## What this task involves
Only the pictures are to be left out; return the rest of the data exactly as it stands.

## Dataset entries
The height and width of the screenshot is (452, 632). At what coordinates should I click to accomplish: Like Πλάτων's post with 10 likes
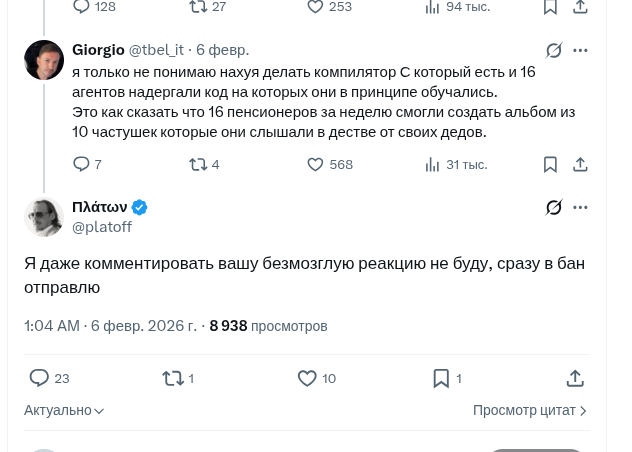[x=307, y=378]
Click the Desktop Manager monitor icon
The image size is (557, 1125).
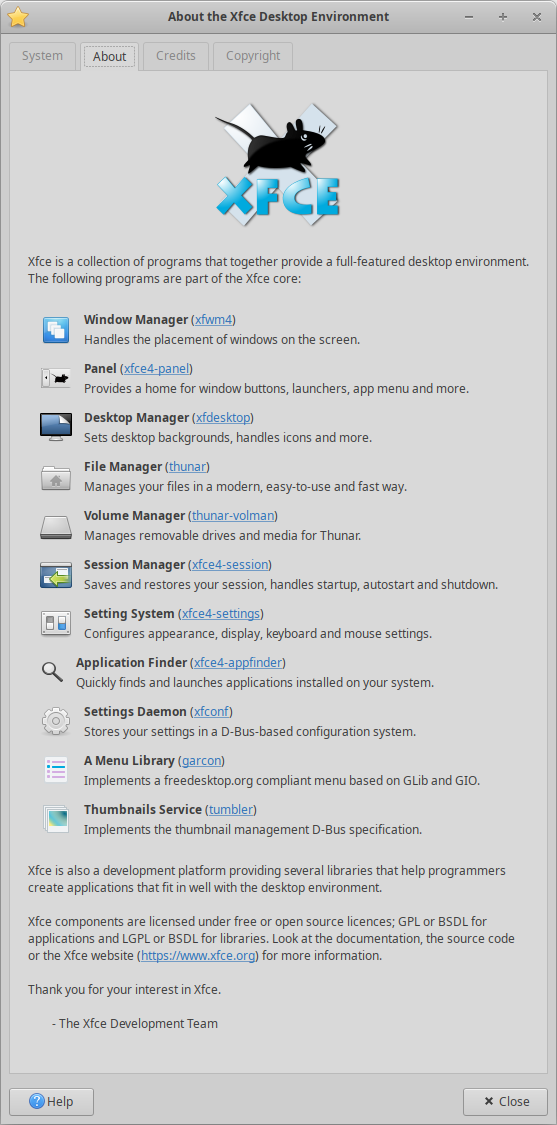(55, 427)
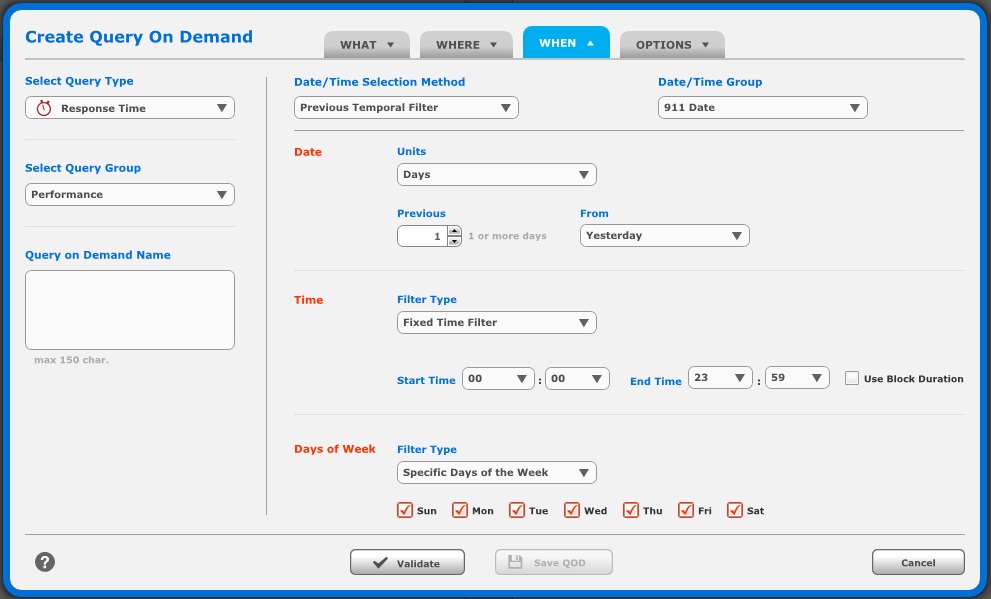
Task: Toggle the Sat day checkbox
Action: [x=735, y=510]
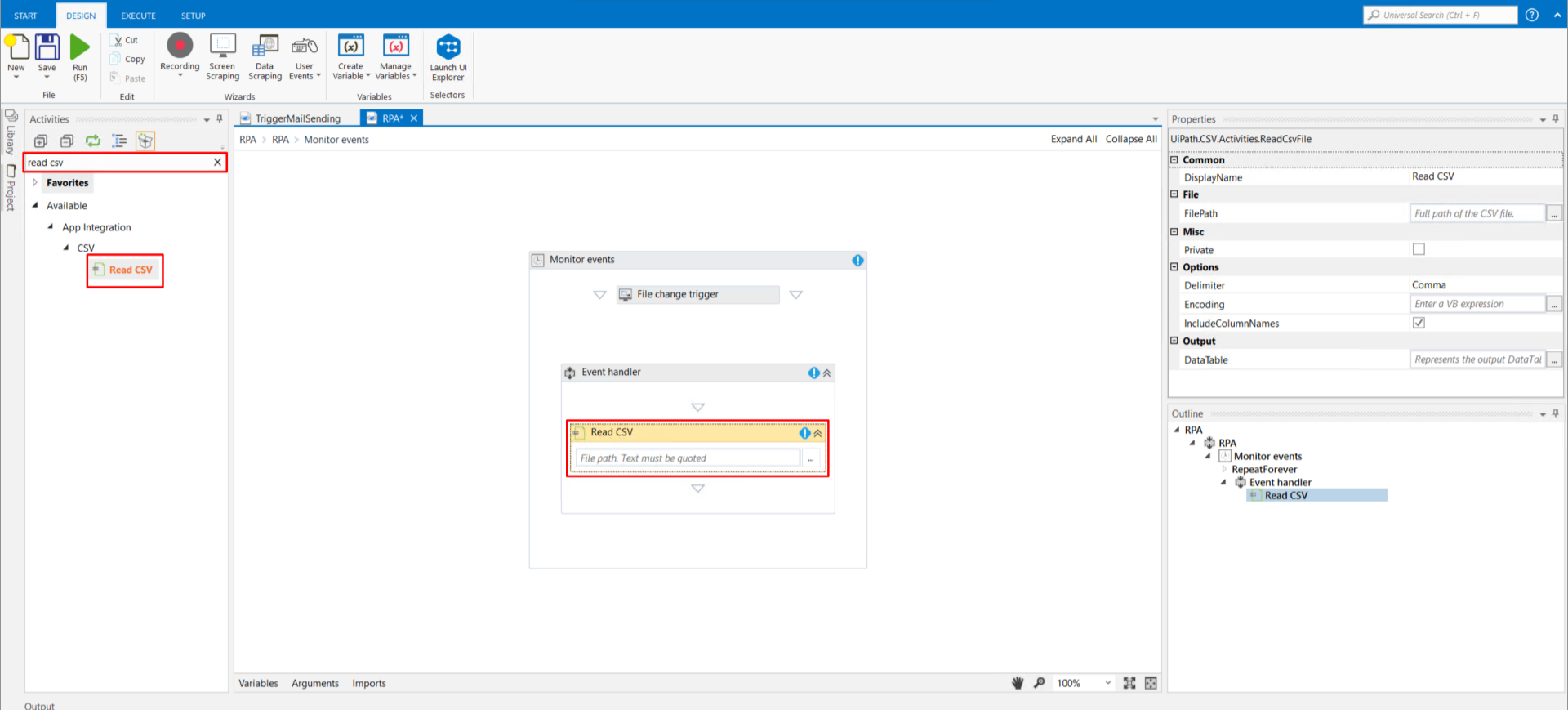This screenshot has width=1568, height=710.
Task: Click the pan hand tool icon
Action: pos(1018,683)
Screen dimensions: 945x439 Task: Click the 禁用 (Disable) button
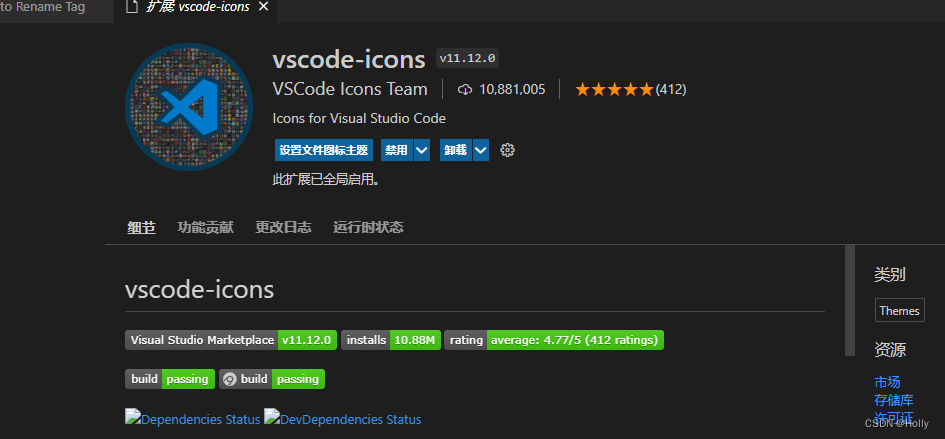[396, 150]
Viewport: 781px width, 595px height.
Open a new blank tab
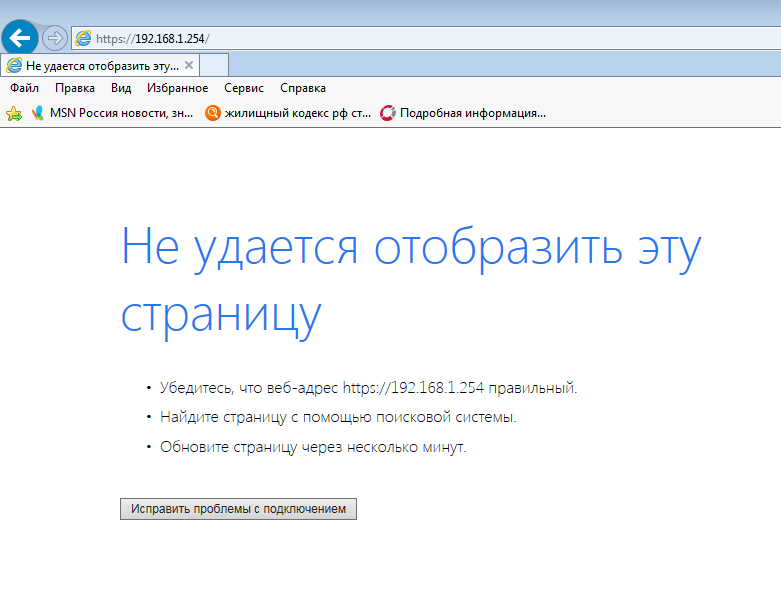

## Response to the exercise
The height and width of the screenshot is (452, 632). At what coordinates should I click to accomplish: Like Πλάτων's post with 10 likes
[x=307, y=378]
Click the Desktop Manager monitor icon
The image size is (557, 1125).
(55, 427)
Task: Toggle the Sat day checkbox
Action: [x=735, y=510]
This screenshot has width=1568, height=710.
Task: Click the pan hand tool icon
Action: pos(1018,683)
Screen dimensions: 945x439 Task: Click the 禁用 (Disable) button
[396, 150]
Viewport: 781px width, 595px height.
Open a new blank tab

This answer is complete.